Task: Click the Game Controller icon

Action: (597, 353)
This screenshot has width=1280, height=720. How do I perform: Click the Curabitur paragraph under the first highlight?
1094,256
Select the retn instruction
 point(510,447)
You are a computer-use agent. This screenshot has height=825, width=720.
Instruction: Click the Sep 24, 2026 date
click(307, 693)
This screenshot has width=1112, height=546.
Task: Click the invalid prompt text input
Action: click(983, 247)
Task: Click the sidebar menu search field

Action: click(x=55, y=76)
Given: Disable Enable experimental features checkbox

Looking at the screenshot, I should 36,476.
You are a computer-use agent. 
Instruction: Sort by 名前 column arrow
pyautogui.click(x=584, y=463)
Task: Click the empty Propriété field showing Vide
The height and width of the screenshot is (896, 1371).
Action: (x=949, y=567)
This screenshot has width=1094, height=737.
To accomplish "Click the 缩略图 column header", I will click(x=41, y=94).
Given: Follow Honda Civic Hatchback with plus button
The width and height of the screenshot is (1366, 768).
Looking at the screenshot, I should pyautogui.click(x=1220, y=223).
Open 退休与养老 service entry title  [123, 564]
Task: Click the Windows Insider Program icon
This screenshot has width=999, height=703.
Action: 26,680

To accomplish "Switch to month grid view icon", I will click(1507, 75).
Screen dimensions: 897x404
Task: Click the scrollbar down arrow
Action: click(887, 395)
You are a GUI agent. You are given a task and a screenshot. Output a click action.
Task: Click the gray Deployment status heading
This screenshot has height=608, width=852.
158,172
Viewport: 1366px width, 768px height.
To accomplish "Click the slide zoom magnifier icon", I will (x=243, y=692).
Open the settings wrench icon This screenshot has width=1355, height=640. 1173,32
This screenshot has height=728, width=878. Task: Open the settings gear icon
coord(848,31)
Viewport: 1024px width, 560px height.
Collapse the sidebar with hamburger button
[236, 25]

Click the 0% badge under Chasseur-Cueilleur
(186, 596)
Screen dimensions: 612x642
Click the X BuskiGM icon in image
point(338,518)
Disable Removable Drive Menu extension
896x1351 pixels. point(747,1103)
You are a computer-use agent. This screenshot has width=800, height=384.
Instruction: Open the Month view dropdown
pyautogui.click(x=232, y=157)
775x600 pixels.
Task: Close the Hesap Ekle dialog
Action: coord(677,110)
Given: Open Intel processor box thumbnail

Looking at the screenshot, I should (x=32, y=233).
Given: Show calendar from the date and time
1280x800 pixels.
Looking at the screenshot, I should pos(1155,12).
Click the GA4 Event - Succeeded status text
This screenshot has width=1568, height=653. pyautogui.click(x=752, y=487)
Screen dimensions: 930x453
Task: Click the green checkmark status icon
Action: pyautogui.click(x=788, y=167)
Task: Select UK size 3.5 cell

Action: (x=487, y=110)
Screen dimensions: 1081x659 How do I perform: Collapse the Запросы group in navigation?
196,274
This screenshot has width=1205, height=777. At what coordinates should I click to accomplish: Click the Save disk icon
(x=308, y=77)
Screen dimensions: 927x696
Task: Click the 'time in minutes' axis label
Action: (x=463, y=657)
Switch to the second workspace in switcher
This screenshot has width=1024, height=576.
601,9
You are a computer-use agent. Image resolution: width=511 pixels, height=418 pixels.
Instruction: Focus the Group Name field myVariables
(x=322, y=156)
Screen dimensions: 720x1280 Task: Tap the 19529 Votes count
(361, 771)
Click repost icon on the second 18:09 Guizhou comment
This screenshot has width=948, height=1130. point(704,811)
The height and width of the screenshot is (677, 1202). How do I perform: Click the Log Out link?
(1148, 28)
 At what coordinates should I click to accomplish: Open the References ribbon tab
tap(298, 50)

§ Exercise:
May I have exactly the lines from the one containing "1280x800 pixels." through the last line of the data, both included?

§ Task result:
1280x800 pixels.
Looking at the screenshot, I should pos(1155,12).
Click the GA4 Event - Succeeded status text
This screenshot has width=1568, height=653. pyautogui.click(x=752, y=487)
Screen dimensions: 930x453
Task: Click the green checkmark status icon
Action: pyautogui.click(x=788, y=167)
Task: Select UK size 3.5 cell

Action: (x=487, y=110)
Screen dimensions: 1081x659 How do I perform: Collapse the Запросы group in navigation?
196,274
This screenshot has width=1205, height=777. At what coordinates should I click to accomplish: Click the Save disk icon
(x=308, y=77)
Screen dimensions: 927x696
Task: Click the 'time in minutes' axis label
Action: (x=463, y=657)
Switch to the second workspace in switcher
This screenshot has width=1024, height=576.
601,9
You are a computer-use agent. Image resolution: width=511 pixels, height=418 pixels.
Instruction: Focus the Group Name field myVariables
(x=322, y=156)
Screen dimensions: 720x1280 Task: Tap the 19529 Votes count
(361, 771)
Click repost icon on the second 18:09 Guizhou comment
This screenshot has width=948, height=1130. point(704,811)
The height and width of the screenshot is (677, 1202). How do I perform: Click the Log Out link?
(1148, 28)
 At what coordinates should I click to accomplish: Open the References ribbon tab
tap(298, 50)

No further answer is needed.